Disentangling climate change & land use change effects on river flows: A probabilistic approach¶

Our recent work in hydrology explores a novel probabilistic method to separate the impacts of climate change and land use changes on river flows, providing valuable insights for water resource management.

Abstract

Determining the respective attribution proportions of climate change and land use change to streamflow variations in river systems is of increasing interest to researchers and practitioners tasked with managing river basins.
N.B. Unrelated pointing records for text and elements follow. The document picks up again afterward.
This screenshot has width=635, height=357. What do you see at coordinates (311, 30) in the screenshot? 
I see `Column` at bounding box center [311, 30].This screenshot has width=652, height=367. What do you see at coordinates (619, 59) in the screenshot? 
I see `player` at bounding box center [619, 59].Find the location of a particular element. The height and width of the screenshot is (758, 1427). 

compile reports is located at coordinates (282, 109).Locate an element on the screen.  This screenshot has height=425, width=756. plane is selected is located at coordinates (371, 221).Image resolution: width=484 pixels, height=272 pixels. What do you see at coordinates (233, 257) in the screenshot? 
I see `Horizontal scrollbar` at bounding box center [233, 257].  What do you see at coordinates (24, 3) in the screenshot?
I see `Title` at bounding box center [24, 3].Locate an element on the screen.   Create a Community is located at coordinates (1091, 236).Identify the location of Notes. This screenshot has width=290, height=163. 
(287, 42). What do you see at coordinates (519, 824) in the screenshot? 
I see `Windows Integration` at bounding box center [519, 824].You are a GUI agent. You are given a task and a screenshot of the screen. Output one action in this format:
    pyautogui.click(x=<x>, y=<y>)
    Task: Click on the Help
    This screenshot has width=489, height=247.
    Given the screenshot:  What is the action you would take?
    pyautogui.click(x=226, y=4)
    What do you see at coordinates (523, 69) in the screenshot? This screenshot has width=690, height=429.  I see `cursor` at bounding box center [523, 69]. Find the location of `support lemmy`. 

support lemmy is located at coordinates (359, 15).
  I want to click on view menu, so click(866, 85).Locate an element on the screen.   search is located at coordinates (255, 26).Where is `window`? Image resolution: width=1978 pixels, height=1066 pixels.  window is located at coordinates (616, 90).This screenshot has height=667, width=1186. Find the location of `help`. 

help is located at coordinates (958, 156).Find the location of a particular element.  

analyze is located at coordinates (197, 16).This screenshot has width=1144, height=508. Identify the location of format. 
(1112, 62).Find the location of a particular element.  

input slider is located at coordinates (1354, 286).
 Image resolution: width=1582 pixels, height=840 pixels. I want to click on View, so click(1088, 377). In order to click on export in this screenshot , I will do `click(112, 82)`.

This paper proposes an extension to established techniques of attributing the relative proportions of climate change (CC) and land use change (LUC) drivers to streamflow change by instead considering these proportions as distributed through a probability density function (pdf), rather than as a point estimate. The probabilistic approach is demonstrated using a case study of the River Thames, UK, where the relative contributions of CC and LUC to observed streamflow changes are quantified. Results show that CC is the dominant driver of streamflow change, with a median contribution of 70% to the observed reduction in mean annual flow. However, the probabilistic approach reveals that there is considerable uncertainty in these attributions, with CC contributions ranging from 40% to 90% across the ensemble of model runs. This uncertainty arises from the inherent variability in climate model projections and the challenges in separating the effects of CC and LUC. The probabilistic framework provides a more robust basis for decision-making in water resource management, allowing for the quantification of risk and the development of adaptive strategies.